§ Directions for this task: Each line below needs to be restated word for word.

** Given data follows **

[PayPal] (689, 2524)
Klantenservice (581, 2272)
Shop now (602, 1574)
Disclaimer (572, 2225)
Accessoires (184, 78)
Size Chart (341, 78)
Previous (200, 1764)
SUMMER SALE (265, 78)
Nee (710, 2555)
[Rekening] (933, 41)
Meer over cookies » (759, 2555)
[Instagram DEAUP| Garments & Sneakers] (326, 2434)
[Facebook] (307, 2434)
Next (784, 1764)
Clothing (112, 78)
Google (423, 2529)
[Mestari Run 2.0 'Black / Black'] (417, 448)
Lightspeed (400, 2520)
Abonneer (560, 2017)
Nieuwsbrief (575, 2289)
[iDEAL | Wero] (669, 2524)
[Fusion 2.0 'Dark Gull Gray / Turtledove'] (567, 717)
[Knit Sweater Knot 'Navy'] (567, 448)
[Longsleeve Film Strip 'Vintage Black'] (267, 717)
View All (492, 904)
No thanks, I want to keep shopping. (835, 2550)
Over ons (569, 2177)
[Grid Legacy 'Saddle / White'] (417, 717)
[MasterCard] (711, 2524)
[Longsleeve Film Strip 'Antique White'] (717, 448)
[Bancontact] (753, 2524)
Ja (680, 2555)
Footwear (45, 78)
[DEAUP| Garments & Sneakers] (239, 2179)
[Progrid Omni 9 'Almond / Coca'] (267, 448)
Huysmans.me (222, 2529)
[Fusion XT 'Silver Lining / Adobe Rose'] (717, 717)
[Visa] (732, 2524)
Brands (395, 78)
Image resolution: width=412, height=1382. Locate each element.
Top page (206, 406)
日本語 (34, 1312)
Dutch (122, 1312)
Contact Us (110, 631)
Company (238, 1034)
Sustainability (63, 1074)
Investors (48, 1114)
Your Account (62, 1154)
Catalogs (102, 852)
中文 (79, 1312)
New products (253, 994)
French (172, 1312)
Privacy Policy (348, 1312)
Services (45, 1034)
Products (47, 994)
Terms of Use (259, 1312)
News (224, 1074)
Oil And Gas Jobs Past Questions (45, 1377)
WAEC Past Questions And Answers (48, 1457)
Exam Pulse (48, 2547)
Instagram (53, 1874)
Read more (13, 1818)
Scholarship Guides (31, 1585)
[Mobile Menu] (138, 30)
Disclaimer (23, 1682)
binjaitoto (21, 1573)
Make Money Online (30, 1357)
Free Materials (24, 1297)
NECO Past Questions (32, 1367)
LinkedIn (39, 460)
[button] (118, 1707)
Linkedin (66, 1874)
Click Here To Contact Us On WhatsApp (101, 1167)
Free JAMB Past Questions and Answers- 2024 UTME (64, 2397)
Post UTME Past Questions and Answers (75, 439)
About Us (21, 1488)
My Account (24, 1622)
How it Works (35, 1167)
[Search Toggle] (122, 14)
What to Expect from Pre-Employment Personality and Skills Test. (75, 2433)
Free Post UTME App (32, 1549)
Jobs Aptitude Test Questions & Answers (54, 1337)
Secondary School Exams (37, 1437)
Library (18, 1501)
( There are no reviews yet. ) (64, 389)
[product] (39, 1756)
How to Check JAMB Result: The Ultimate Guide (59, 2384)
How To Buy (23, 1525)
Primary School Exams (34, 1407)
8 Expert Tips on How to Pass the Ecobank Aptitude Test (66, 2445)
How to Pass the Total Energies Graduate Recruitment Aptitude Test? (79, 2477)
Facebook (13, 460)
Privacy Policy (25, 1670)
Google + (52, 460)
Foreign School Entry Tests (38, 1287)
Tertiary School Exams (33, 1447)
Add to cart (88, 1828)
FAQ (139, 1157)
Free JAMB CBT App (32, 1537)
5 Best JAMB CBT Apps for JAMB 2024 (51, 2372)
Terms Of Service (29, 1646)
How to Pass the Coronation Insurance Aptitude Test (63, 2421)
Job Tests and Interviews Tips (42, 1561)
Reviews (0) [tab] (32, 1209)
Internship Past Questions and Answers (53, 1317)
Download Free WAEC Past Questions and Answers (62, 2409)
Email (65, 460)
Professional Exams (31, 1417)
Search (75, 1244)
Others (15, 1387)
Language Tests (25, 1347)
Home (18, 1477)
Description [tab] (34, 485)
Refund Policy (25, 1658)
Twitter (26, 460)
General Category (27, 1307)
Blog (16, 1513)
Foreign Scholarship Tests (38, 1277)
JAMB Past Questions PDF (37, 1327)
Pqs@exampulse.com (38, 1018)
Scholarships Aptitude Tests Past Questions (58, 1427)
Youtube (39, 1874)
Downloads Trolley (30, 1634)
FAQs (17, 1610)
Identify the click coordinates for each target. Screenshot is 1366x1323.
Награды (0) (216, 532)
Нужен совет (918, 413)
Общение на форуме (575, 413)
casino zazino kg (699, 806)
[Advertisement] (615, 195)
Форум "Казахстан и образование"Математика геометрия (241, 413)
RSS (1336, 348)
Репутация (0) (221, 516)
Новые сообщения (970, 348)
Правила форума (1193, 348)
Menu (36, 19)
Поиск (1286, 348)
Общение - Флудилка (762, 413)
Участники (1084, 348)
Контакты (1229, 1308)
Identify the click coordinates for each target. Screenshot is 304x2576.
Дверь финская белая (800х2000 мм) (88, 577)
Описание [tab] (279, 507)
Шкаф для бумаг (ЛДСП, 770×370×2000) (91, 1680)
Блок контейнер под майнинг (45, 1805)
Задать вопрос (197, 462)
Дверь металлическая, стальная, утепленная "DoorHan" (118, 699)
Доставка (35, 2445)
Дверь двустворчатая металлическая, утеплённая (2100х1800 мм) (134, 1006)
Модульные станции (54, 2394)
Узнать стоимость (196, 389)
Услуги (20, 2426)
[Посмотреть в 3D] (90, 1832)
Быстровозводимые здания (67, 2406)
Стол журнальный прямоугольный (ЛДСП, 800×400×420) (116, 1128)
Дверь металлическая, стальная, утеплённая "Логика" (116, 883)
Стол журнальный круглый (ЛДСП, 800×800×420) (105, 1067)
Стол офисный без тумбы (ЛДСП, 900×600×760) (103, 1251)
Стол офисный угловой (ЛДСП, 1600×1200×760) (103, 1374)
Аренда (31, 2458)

** End of Given data **

§ Answer:
[PayPal] (689, 2524)
Klantenservice (581, 2272)
Shop now (602, 1574)
Disclaimer (572, 2225)
Accessoires (184, 78)
Size Chart (341, 78)
Previous (200, 1764)
SUMMER SALE (265, 78)
Nee (710, 2555)
[Rekening] (933, 41)
Meer over cookies » (759, 2555)
[Instagram DEAUP| Garments & Sneakers] (326, 2434)
[Facebook] (307, 2434)
Next (784, 1764)
Clothing (112, 78)
Google (423, 2529)
[Mestari Run 2.0 'Black / Black'] (417, 448)
Lightspeed (400, 2520)
Abonneer (560, 2017)
Nieuwsbrief (575, 2289)
[iDEAL | Wero] (669, 2524)
[Fusion 2.0 'Dark Gull Gray / Turtledove'] (567, 717)
[Knit Sweater Knot 'Navy'] (567, 448)
[Longsleeve Film Strip 'Vintage Black'] (267, 717)
View All (492, 904)
No thanks, I want to keep shopping. (835, 2550)
Over ons (569, 2177)
[Grid Legacy 'Saddle / White'] (417, 717)
[MasterCard] (711, 2524)
[Longsleeve Film Strip 'Antique White'] (717, 448)
[Bancontact] (753, 2524)
Ja (680, 2555)
Footwear (45, 78)
[DEAUP| Garments & Sneakers] (239, 2179)
[Progrid Omni 9 'Almond / Coca'] (267, 448)
Huysmans.me (222, 2529)
[Fusion XT 'Silver Lining / Adobe Rose'] (717, 717)
[Visa] (732, 2524)
Brands (395, 78)
Image resolution: width=412, height=1382. Locate each element.
Top page (206, 406)
日本語 (34, 1312)
Dutch (122, 1312)
Contact Us (110, 631)
Company (238, 1034)
Sustainability (63, 1074)
Investors (48, 1114)
Your Account (62, 1154)
Catalogs (102, 852)
中文 (79, 1312)
New products (253, 994)
French (172, 1312)
Privacy Policy (348, 1312)
Services (45, 1034)
Products (47, 994)
Terms of Use (259, 1312)
News (224, 1074)
Oil And Gas Jobs Past Questions (45, 1377)
WAEC Past Questions And Answers (48, 1457)
Exam Pulse (48, 2547)
Instagram (53, 1874)
Read more (13, 1818)
Scholarship Guides (31, 1585)
[Mobile Menu] (138, 30)
Disclaimer (23, 1682)
binjaitoto (21, 1573)
Make Money Online (30, 1357)
Free Materials (24, 1297)
NECO Past Questions (32, 1367)
LinkedIn (39, 460)
[button] (118, 1707)
Linkedin (66, 1874)
Click Here To Contact Us On WhatsApp (101, 1167)
Free JAMB Past Questions and Answers- 2024 UTME (64, 2397)
Post UTME Past Questions and Answers (75, 439)
About Us (21, 1488)
My Account (24, 1622)
How it Works (35, 1167)
[Search Toggle] (122, 14)
What to Expect from Pre-Employment Personality and Skills Test. (75, 2433)
Free Post UTME App (32, 1549)
Jobs Aptitude Test Questions & Answers (54, 1337)
Secondary School Exams (37, 1437)
Library (18, 1501)
( There are no reviews yet. ) (64, 389)
[product] (39, 1756)
How to Check JAMB Result: The Ultimate Guide (59, 2384)
How To Buy (23, 1525)
Primary School Exams (34, 1407)
8 Expert Tips on How to Pass the Ecobank Aptitude Test (66, 2445)
How to Pass the Total Energies Graduate Recruitment Aptitude Test? (79, 2477)
Facebook (13, 460)
Privacy Policy (25, 1670)
Google + (52, 460)
Foreign School Entry Tests (38, 1287)
Tertiary School Exams (33, 1447)
Add to cart (88, 1828)
FAQ (139, 1157)
Free JAMB CBT App (32, 1537)
5 Best JAMB CBT Apps for JAMB 2024 (51, 2372)
Terms Of Service (29, 1646)
How to Pass the Coronation Insurance Aptitude Test (63, 2421)
Job Tests and Interviews Tips (42, 1561)
Reviews (0) [tab] (32, 1209)
Internship Past Questions and Answers (53, 1317)
Download Free WAEC Past Questions and Answers (62, 2409)
Email (65, 460)
Professional Exams (31, 1417)
Search (75, 1244)
Others (15, 1387)
Language Tests (25, 1347)
Home (18, 1477)
Description [tab] (34, 485)
Refund Policy (25, 1658)
Twitter (26, 460)
General Category (27, 1307)
Blog (16, 1513)
Foreign Scholarship Tests (38, 1277)
JAMB Past Questions PDF (37, 1327)
Pqs@exampulse.com (38, 1018)
Scholarships Aptitude Tests Past Questions (58, 1427)
Youtube (39, 1874)
Downloads Trolley (30, 1634)
FAQs (17, 1610)
Identify the click coordinates for each target. Screenshot is 1366x1323.
Награды (0) (216, 532)
Нужен совет (918, 413)
Общение на форуме (575, 413)
casino zazino kg (699, 806)
[Advertisement] (615, 195)
Форум "Казахстан и образование"Математика геометрия (241, 413)
RSS (1336, 348)
Репутация (0) (221, 516)
Новые сообщения (970, 348)
Правила форума (1193, 348)
Menu (36, 19)
Поиск (1286, 348)
Общение - Флудилка (762, 413)
Участники (1084, 348)
Контакты (1229, 1308)
Identify the click coordinates for each target. Screenshot is 304x2576.
Дверь финская белая (800х2000 мм) (88, 577)
Описание [tab] (279, 507)
Шкаф для бумаг (ЛДСП, 770×370×2000) (91, 1680)
Блок контейнер под майнинг (45, 1805)
Задать вопрос (197, 462)
Дверь металлическая, стальная, утепленная "DoorHan" (118, 699)
Доставка (35, 2445)
Дверь двустворчатая металлическая, утеплённая (2100х1800 мм) (134, 1006)
Модульные станции (54, 2394)
Узнать стоимость (196, 389)
Услуги (20, 2426)
[Посмотреть в 3D] (90, 1832)
Быстровозводимые здания (67, 2406)
Стол журнальный прямоугольный (ЛДСП, 800×400×420) (116, 1128)
Дверь металлическая, стальная, утеплённая "Логика" (116, 883)
Стол журнальный круглый (ЛДСП, 800×800×420) (105, 1067)
Стол офисный без тумбы (ЛДСП, 900×600×760) (103, 1251)
Стол офисный угловой (ЛДСП, 1600×1200×760) (103, 1374)
Аренда (31, 2458)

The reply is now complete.